__Provided passage__.
-- Start --

The invention is based on the discovery that the deposit of a melt-blown product, e.g. as a non-woven web, can be controlled via the melt-blown arrangement according to the invention optimally and reliably. With the embodiment according to the invention an undesired floating of fibers in the area of the deposit screen can be eliminated and/or efficiently reduced. A very homogenous fiber deposit can be achieved and, surprisingly, inhomogeneities in the melt-blown products deposited can be largely minimized. Disturbing sections of higher or lower thickness in the melt-blown product produced are not observed. Additionally, disturbing inhomogeneities regarding the air permeability of the non-woven web or regarding the ratio of lateral strength to longitudinal strength are excluded. Furthermore, the primary suction area can be made shorter with respect to the longitudinal direction and/or the transportation direction of the deposit screen as compared with the suction area provided in known melt-blown arrangements. This results in advantageous energy savings, because the overall volume flow of suctioned air can be reduced. Without the separation in various suction areas according to the invention a single suction area in the deposit region, requiring a high suction speed, had to be used with larger dimensions in the transportation direction of the deposit screen. Therefore, in the melt-blown arrangements known an unnecessarily high volume stream is displaced, which again calls for high energy expenses.

The above and other objects, features, and advantages will become more readily apparent from the following description, reference being made to the accompanying drawing in which:

FIG. 1 is a diagrammatic side view, partly broken away, of a melt-blown arrangement according to the invention;

FIG. 2 is an enlarged section of the region II of FIG. 1; and

FIG. 3 is a diagrammatic perspective view showing the suction boxes below the screen extending the full width of the melt blown web.

-- End --

__Problems to solve__.
a) In the melt-blown passage, why does making the primary suction area shorter lead to energy savings?
b) Rewrite the melt-blown passage between "The above and" and "melt blown web.", inclusive, putting "schematic" in place of every "diagrammatic".

__Dataset content__.
-- Start --

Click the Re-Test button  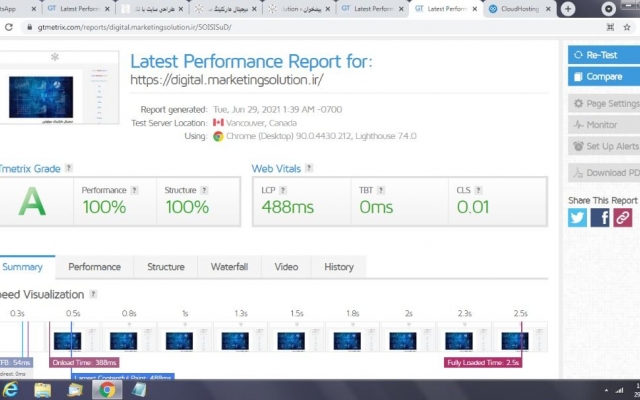(x=604, y=55)
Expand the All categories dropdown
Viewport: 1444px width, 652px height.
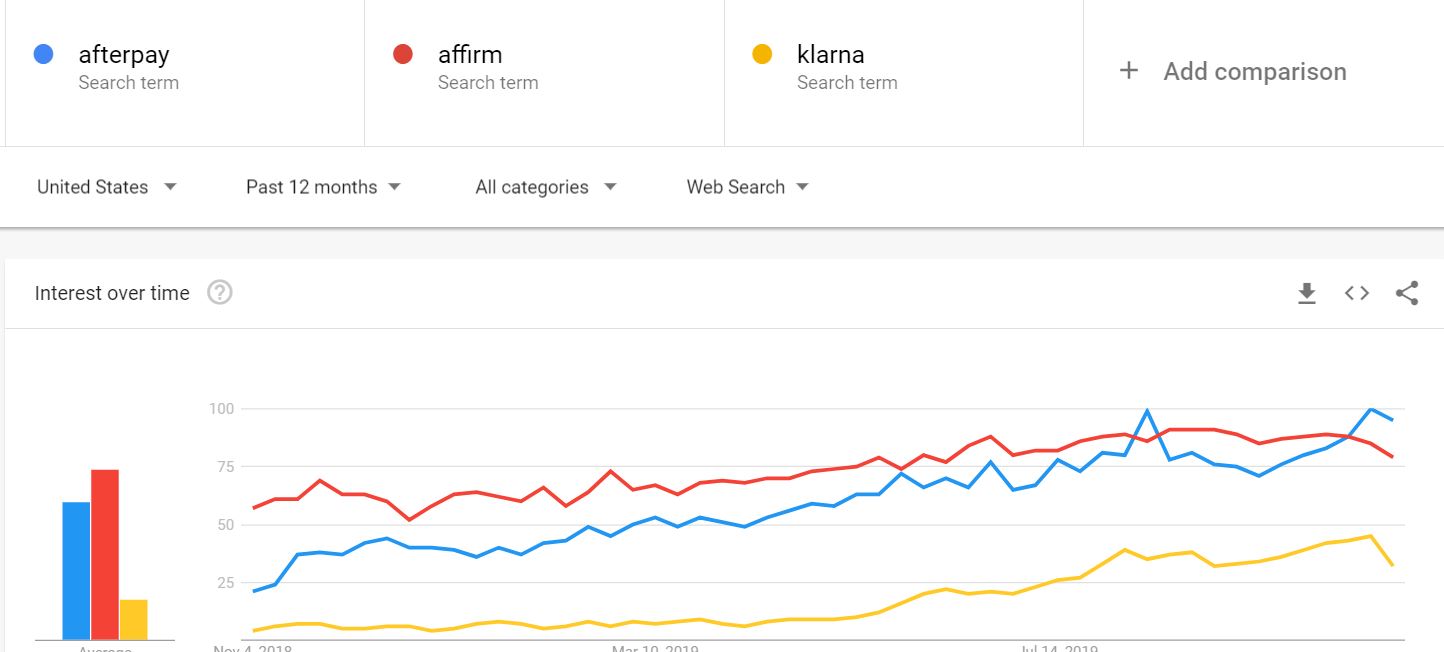546,187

-- End --

__List of solutions__.
a) Because the overall volume flow of suctioned air can be reduced.

b)
The above and other objects, features, and advantages will become more readily apparent from the following description, reference being made to the accompanying drawing in which:

FIG. 1 is a schematic side view, partly broken away, of a melt-blown arrangement according to the invention;

FIG. 2 is an enlarged section of the region II of FIG. 1; and

FIG. 3 is a schematic perspective view showing the suction boxes below the screen extending the full width of the melt blown web.